--- Work to complete ---
Please reproduce the entries below exactly, starting at the first line and ending with the line that holds "Прийняти все (274, 2558)".

──────

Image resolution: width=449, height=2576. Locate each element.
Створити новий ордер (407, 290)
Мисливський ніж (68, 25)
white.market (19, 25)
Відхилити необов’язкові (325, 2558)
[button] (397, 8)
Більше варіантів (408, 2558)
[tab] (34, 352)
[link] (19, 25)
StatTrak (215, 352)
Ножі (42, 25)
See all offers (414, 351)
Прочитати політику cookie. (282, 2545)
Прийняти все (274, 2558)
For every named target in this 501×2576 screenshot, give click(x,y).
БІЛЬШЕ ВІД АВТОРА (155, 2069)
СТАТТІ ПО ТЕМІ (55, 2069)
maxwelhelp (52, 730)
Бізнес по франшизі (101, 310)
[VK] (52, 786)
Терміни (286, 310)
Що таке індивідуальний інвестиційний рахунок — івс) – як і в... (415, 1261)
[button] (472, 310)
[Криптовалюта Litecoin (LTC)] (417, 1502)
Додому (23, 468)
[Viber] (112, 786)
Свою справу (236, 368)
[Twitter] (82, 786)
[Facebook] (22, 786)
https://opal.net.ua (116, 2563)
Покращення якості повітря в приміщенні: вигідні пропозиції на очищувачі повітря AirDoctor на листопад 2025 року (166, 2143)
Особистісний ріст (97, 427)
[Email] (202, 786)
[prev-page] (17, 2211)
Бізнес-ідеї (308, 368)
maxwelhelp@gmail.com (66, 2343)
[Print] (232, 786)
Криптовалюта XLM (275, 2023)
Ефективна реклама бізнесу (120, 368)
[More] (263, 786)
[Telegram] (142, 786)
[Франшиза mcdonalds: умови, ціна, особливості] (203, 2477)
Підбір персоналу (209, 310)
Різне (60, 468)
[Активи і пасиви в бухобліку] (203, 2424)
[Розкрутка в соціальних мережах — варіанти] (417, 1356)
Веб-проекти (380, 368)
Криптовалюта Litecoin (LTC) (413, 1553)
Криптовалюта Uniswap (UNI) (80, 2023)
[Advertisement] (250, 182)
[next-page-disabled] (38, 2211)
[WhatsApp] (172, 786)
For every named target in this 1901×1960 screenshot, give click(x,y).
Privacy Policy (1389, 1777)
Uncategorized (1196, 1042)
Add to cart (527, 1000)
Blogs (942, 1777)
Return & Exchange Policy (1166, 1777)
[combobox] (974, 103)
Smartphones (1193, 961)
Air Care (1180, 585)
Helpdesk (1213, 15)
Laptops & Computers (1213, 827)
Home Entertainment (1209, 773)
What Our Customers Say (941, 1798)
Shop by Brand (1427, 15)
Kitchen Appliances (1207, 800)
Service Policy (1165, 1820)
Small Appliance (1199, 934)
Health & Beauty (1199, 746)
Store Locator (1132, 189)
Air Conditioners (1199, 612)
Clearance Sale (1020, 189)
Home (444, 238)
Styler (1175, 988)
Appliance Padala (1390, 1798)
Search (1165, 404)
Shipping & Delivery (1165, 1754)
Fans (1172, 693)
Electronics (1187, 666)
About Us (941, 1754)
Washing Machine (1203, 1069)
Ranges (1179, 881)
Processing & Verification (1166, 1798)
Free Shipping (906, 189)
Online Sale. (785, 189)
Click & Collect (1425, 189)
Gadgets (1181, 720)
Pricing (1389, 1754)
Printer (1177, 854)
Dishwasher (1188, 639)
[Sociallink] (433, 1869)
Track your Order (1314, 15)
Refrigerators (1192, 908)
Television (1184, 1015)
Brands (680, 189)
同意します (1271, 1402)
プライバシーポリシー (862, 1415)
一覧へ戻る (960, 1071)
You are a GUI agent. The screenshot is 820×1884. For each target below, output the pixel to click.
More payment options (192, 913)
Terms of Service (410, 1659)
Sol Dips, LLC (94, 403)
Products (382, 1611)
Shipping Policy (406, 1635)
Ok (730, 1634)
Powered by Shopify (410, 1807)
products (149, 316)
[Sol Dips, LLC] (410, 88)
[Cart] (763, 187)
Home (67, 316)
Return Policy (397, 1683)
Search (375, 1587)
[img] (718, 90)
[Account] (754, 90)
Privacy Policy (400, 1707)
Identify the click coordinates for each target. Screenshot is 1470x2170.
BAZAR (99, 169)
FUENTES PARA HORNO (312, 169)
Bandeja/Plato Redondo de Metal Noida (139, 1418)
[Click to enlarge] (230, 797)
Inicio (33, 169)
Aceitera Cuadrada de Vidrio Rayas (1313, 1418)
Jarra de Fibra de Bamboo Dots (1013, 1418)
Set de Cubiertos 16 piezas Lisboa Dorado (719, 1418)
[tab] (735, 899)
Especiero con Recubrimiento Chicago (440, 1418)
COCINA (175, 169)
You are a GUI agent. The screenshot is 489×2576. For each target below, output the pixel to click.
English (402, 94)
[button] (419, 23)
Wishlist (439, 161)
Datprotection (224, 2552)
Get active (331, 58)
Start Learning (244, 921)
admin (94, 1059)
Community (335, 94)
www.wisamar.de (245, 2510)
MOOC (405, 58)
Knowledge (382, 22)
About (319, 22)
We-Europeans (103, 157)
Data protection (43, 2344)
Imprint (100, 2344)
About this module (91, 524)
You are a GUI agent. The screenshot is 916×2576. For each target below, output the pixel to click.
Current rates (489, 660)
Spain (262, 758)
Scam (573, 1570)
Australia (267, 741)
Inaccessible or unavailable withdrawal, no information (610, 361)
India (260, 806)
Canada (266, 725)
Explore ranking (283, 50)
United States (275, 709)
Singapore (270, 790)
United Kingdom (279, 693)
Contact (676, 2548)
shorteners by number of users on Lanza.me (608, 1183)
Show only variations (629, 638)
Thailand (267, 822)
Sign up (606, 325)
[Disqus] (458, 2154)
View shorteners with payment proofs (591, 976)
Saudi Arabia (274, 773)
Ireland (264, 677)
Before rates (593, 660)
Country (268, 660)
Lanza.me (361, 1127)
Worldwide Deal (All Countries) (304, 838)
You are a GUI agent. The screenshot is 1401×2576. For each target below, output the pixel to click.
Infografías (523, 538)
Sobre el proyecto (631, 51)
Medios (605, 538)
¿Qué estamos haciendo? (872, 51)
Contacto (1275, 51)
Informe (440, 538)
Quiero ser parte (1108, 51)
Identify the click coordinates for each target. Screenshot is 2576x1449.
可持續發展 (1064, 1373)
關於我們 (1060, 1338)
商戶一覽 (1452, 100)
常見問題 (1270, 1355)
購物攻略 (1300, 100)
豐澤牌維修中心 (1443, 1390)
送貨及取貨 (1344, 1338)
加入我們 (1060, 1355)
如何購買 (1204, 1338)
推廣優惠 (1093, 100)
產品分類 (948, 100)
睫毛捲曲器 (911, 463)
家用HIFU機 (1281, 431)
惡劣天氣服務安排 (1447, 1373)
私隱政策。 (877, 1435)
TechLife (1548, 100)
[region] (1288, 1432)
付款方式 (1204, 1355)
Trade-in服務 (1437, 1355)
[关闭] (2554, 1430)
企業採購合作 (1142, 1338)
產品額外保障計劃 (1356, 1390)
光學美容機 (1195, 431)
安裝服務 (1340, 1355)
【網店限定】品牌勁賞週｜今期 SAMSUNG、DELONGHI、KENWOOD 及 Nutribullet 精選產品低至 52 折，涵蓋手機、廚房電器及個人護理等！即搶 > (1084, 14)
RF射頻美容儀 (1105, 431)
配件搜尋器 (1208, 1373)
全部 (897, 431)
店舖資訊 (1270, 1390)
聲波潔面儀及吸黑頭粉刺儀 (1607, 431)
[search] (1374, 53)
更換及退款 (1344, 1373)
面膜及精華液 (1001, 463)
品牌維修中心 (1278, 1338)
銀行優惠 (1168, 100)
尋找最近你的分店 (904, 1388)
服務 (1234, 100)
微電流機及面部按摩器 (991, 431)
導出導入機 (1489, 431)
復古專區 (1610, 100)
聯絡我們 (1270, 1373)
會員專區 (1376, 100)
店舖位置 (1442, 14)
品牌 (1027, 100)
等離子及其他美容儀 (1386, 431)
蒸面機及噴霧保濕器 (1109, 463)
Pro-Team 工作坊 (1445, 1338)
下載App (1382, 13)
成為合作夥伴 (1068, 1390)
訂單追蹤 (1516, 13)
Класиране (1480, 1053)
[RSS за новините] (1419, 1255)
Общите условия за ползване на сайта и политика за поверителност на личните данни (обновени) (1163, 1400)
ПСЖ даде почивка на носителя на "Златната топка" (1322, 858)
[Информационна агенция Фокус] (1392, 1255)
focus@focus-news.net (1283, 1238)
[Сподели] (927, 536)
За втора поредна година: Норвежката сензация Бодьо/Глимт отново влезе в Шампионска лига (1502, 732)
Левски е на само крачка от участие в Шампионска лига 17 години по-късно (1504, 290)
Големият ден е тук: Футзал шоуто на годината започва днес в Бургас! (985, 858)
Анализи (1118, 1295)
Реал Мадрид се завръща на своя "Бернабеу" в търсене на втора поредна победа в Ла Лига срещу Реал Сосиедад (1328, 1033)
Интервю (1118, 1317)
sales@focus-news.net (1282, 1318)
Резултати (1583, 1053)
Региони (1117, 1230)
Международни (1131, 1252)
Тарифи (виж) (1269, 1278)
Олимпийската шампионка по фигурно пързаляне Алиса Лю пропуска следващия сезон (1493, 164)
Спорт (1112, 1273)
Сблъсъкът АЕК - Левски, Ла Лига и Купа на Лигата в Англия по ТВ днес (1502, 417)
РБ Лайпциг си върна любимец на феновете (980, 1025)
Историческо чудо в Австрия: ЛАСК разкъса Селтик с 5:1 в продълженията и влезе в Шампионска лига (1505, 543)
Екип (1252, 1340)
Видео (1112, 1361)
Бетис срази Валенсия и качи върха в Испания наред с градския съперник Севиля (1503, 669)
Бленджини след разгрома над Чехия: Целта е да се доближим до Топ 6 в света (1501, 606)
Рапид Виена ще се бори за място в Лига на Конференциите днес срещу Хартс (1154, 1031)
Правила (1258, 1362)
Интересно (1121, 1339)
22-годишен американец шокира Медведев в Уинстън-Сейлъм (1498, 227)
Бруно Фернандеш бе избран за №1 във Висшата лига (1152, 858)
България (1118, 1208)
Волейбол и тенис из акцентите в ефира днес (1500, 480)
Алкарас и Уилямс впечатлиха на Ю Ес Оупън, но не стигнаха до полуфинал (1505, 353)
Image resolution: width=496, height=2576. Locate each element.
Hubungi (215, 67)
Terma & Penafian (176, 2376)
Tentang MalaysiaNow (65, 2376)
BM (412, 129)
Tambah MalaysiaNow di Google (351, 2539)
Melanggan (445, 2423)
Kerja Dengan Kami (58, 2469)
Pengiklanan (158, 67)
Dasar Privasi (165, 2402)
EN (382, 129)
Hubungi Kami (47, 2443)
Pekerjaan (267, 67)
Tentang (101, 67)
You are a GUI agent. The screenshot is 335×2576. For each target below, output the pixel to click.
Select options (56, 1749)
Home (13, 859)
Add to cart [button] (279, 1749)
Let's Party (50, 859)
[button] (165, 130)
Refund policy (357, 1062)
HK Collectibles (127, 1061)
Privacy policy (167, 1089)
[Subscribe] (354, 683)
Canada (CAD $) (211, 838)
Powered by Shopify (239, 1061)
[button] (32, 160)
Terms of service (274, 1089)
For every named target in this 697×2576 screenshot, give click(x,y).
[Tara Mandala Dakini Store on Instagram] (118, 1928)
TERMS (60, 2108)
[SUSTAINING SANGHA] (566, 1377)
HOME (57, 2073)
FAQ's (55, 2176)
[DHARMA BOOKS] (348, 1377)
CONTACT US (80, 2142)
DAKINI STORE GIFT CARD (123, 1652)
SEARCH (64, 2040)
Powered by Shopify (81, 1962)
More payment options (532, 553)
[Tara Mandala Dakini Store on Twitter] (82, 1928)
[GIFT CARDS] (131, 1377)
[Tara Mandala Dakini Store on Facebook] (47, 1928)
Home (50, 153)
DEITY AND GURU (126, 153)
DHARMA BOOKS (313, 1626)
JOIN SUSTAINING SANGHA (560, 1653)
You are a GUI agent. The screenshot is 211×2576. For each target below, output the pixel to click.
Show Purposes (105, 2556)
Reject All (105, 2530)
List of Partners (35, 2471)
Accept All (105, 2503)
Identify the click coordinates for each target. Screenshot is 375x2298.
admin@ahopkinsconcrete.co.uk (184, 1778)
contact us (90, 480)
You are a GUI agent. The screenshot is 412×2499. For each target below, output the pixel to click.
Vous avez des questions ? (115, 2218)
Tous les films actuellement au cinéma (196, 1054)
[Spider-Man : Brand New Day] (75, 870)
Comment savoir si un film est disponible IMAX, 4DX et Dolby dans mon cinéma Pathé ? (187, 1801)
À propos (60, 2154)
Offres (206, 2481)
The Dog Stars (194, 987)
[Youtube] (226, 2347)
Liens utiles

──────

--- Response box ---
Image resolution: width=449, height=2576. Locate each element.
Створити новий ордер (407, 290)
Мисливський ніж (68, 25)
white.market (19, 25)
Відхилити необов’язкові (325, 2558)
[button] (397, 8)
Більше варіантів (408, 2558)
[tab] (34, 352)
[link] (19, 25)
StatTrak (215, 352)
Ножі (42, 25)
See all offers (414, 351)
Прочитати політику cookie. (282, 2545)
Прийняти все (274, 2558)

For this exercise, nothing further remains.